This past quarter, I had the opportunity to take a class entitled “Functional Programming”, which I thought would be in Haskell, but ended up being in Elm–you know, that trendy new functional language that was built as a thesis project in 2012 and compiles to HTML, CSS, and JavaScript.

At the end of the class, I ended up with this Monte Carlo pi approximator, this interactive introduction to Fourier transforms, and this Fourier transform game that I don’t recommend trying unless you have a very good knowledge of common FTs and a very steady hand. The latter two of these are built on a very barebones graphing library that I had to write myself (that I hope to polish up a bit soon and put on GitHub).

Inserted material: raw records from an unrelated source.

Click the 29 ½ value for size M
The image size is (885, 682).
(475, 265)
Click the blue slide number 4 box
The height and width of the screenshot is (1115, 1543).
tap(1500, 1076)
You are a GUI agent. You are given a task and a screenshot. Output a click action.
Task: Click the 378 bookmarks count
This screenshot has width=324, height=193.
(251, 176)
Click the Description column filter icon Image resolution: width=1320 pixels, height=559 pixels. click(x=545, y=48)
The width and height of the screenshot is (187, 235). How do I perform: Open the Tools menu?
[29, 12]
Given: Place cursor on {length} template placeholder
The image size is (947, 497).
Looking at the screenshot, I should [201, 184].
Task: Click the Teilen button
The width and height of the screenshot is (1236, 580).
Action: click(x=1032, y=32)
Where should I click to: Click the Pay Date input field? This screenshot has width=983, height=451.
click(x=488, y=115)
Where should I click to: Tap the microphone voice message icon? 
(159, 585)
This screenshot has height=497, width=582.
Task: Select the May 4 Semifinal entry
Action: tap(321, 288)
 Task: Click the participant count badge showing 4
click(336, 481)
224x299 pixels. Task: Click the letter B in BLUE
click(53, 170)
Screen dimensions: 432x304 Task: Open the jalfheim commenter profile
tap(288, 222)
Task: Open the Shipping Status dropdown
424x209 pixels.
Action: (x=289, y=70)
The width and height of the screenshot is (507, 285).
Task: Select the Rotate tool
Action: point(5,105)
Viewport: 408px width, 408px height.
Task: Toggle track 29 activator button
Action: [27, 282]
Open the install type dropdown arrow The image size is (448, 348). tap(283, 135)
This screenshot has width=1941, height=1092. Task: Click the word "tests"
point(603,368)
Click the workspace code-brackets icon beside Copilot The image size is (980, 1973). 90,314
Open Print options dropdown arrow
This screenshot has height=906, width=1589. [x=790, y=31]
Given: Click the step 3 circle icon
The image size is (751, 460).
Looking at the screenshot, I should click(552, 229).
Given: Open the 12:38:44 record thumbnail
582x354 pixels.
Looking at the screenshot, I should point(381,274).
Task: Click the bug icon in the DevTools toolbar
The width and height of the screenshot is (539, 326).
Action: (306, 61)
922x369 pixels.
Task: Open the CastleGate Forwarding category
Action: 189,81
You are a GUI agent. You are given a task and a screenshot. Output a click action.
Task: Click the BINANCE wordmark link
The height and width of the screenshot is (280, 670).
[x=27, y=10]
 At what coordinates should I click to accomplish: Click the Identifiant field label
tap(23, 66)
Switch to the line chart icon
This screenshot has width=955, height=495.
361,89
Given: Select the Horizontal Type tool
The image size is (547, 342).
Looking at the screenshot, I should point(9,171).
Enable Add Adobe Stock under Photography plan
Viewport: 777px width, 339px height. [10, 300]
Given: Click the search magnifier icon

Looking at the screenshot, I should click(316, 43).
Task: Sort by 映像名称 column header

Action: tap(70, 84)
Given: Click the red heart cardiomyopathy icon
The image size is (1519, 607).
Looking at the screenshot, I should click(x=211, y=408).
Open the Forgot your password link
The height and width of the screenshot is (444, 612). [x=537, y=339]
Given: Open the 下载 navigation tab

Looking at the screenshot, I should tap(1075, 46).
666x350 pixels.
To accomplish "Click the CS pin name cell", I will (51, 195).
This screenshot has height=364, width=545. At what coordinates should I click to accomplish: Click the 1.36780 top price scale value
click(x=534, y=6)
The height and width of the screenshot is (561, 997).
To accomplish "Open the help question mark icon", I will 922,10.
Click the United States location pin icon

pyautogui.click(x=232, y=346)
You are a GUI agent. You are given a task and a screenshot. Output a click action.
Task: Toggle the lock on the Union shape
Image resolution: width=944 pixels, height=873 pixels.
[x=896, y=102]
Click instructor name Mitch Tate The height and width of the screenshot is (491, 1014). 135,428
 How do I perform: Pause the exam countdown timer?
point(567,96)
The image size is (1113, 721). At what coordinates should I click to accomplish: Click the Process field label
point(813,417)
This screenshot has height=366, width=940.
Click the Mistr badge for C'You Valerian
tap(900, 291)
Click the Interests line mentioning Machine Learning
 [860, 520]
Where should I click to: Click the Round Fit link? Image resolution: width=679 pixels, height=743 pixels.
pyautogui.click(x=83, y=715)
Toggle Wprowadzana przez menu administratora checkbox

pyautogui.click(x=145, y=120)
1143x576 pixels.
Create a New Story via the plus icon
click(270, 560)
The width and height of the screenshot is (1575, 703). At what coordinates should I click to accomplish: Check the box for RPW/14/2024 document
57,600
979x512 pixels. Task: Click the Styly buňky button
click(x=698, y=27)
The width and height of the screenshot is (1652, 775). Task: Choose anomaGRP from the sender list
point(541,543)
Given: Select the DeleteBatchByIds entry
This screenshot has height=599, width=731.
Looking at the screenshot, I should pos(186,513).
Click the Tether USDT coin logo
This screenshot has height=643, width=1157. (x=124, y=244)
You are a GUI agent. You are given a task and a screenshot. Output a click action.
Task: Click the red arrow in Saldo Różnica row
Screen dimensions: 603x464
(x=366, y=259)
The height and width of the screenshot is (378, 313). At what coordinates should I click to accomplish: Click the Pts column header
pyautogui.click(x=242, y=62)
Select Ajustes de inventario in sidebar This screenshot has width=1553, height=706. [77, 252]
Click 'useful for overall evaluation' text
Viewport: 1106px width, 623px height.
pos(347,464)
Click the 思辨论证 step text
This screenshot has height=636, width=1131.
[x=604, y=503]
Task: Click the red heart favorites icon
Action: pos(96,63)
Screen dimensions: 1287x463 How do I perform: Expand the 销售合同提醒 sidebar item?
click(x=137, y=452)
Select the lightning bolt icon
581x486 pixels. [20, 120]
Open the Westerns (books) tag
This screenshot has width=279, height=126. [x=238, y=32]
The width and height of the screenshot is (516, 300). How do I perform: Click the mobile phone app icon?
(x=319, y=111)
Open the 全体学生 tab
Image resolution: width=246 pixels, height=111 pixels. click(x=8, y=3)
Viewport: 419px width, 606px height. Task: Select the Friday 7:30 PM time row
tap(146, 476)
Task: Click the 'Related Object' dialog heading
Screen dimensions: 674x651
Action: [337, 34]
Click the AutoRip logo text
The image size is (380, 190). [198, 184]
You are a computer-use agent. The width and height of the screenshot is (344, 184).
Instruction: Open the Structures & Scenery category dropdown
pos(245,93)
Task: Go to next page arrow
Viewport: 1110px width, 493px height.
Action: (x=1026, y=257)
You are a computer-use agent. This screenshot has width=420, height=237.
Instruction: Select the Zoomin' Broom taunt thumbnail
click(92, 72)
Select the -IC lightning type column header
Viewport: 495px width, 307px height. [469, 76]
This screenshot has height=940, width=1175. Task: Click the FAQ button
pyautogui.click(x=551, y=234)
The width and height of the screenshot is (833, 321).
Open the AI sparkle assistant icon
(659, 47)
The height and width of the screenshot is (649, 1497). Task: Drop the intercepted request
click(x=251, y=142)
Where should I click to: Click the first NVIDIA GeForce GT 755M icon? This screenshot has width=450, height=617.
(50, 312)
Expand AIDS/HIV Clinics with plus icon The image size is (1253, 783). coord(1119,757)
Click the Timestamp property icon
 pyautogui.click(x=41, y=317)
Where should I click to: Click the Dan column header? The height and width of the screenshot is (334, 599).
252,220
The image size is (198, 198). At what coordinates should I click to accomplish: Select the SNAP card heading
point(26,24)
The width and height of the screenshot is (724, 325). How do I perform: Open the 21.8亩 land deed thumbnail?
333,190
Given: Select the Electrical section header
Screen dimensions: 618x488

I also left the class with some opinions on Elm, which I figured I’d write down somewhere.

The Good

  • Elm forces you to be organized when you write code. This, for me, was probably the biggest positive aspect of developing with Elm; writing in a functional language and letting the compiler take care of the JavaScript means that you’re writing code with minimal side effects, working with strict types and immutable values. The state is all kept in one place and is built directly from well-defined inputs and mutation of a fixed initial state. As a result, runtime errors are far, far more infrequent in Elm that JavaScript.

  • Functional programming is fun. Seriously, slapping together some maps and foldrs to solve a problem is like a puzzle; it’s a totally different way of thinking than imperative programming, and can be refreshing.

  • Some parts of Elm are especially elegant, like creating layouts. The way Elm handles HTML and CSS is nicer than I expected; someone once mentionted an Elm demo to me where someone vertically centered a div with a single line of Elm, to thunderous applause. (Whether this is a poor reflection on the current state of CSS/HTML, rather than a triumph of Elm, is a valid question.)

The Parts I Wasn’t Impressed With

  • It can, at times, feel like overkill. I ended up writing most of the Fourier introduction above in HTML/CSS, and just embedding the Elm widgets; since the basic layout is so straightforward and done easily in HTML and CSS, creating it functionally in Elm (especially with the somewhat clumsy styling in pure Elm) seemed like a pointless and arduous exercise (the game, though, is almost entirely pure Elm).

  • It doesn’t have typeclasses. Pardon my momentary, wistful gaze at Haskell.

  • Pure Elm can be very slow, and not-pure Elm feels to me like cheating. In Elm, state is built up from an initial state over time–conceptually, current state is computed by re-executing all past computations, although the compiler obviously optimizes this. However, Elm can still be much slower than standard hand-written HTML/CSS/JS, especially where graphics involving a lot of elements are involved. Libraries like the elm-html library attempt to solve this problem, but at some points I did find myself wondering where the marginal benefit to using Elm was as I found myself building each individual HTML element, setting attributes, etc. exactly as I would with normal HTML/CSS.

Overall

On the whole, Elm was fun and different, if not particularly challenging (if you already have some functional programming experience). Would I recommend you try to build a heavy-duty web application with it? No, probably not. At least, not yet. If you enjoy functional programming, you should definitely play around with it, though; there’s something really compelling and elegant about functional reactive programming, even if I’m not yet entirely convinced I’d want to use it to build any larger, more complex applications.